Mobilyalar kesinlikle duvara sabit olmalı. Bu yüzden çok ölüm oluyor. Yatak odaları ve içi büyük koca aynalar çok tehlikeli.
Deprem çantası iyi fikir ama asla evin tek bir kısmı için yeterli değil. Herksin yatağının baş ucunda 1 tane olmalı. Yataktan dönerek aşağı ineceksiniz çünkü ve orada kalmanız gerek. Eviniz yıkıldı diyelim çanta bir el mesafesi olması gerek. Baza koltuk çamaşır makinesi vs bunlar depremde yaşam üçgeni olan yerler. Salonda yatak odasında yakalanma ihtimaline karşı evde bu yerleri bulup tarafa bir salondaysak buraya, yatak odasında burası güvenli diye salim kafayla aynı yerleri belirleyip konuşun.
17 ağustos depremi yaşadım binamız yıkılmadı ama şöyle diyim öyle pek birşey düşünme şansı olmuyor insanın.. Hayatın geçiyor gözünün önünden.
Hala daha deprem olunca çök kapan yapmayı başaramadım. Kitleniyorum. Hızlanacak mı diye izliyorum.. Eğil işte hızlanır sa kapanacak zaman yok. Zaten bir kaç yıl depremden sonra her ambülans sreni duyunca ağlama krizi geçiriyordum.
Benim de hep aklımda hayat depremi olsun olmasın hep aklımdaydı hiç çıkmıyor ki.
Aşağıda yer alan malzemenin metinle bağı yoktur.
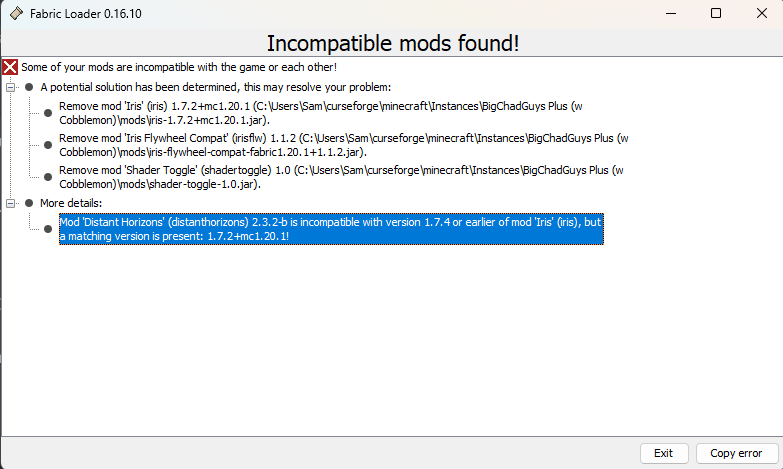Click the Fabric Loader title bar icon
The height and width of the screenshot is (469, 783).
(12, 13)
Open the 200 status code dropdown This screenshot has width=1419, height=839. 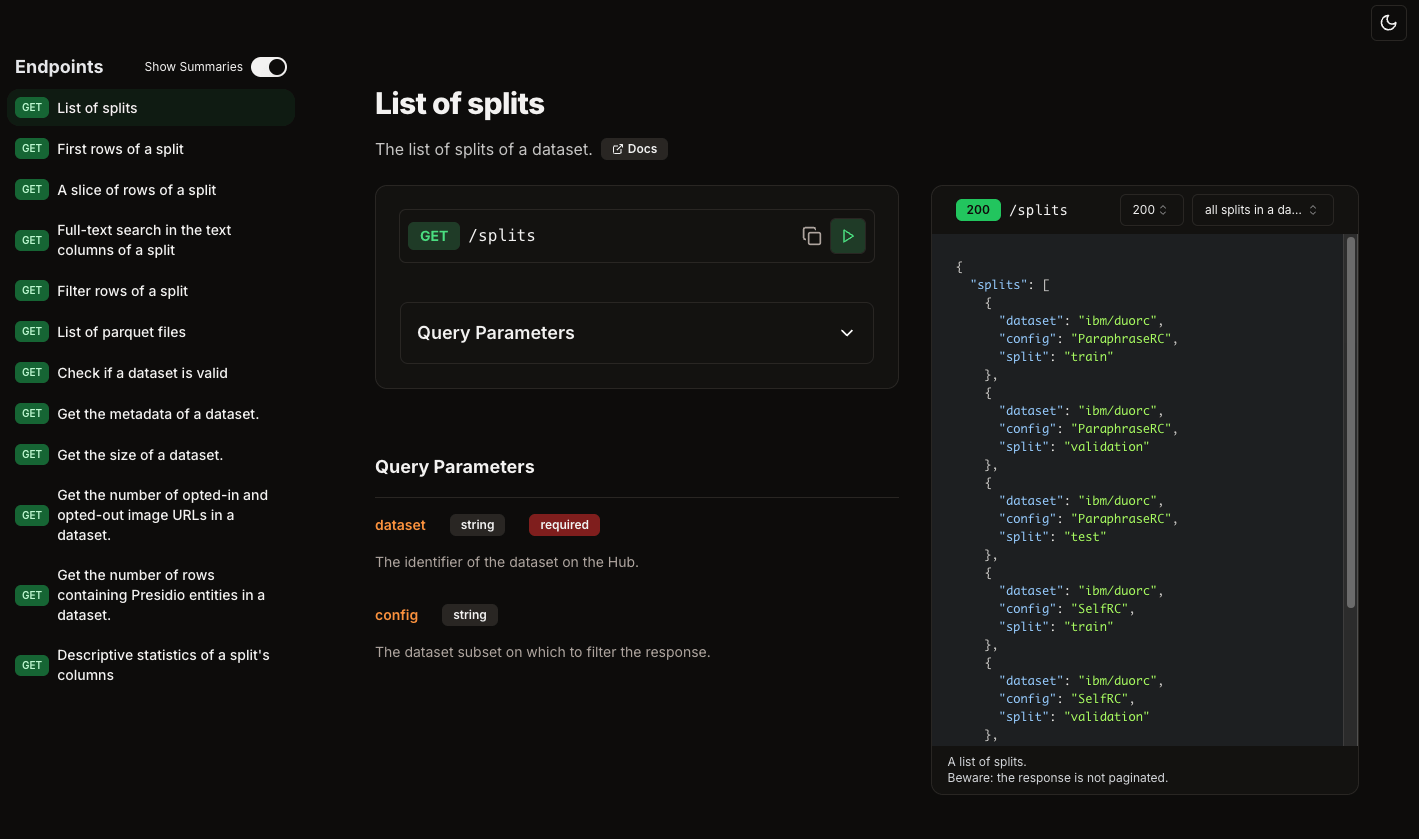coord(1150,210)
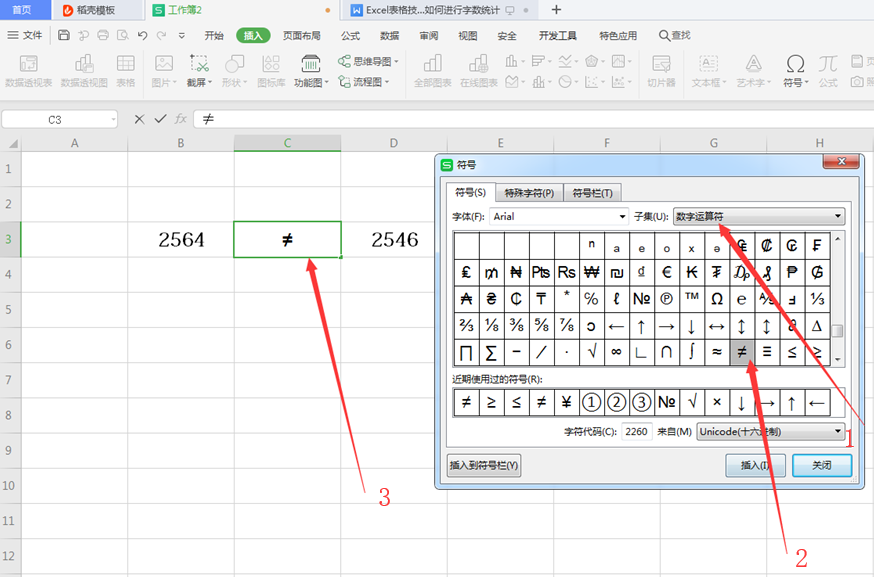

Sürekli senaryolar var kafamın içinde.. Bazen yolda gidiyoruz. Otoban çevresindeki ev yok hiç. Diyorum Allahım bir yere giderken yoldayken biz olsa. Çocuklarım yanımda olsa.. Ev bark umrumda değil çocuklarım sağlıklı yanımda olsun ben başlarında olayım ama İstanbul depremi sonrası gerçekten ortalık çok karışık olacak.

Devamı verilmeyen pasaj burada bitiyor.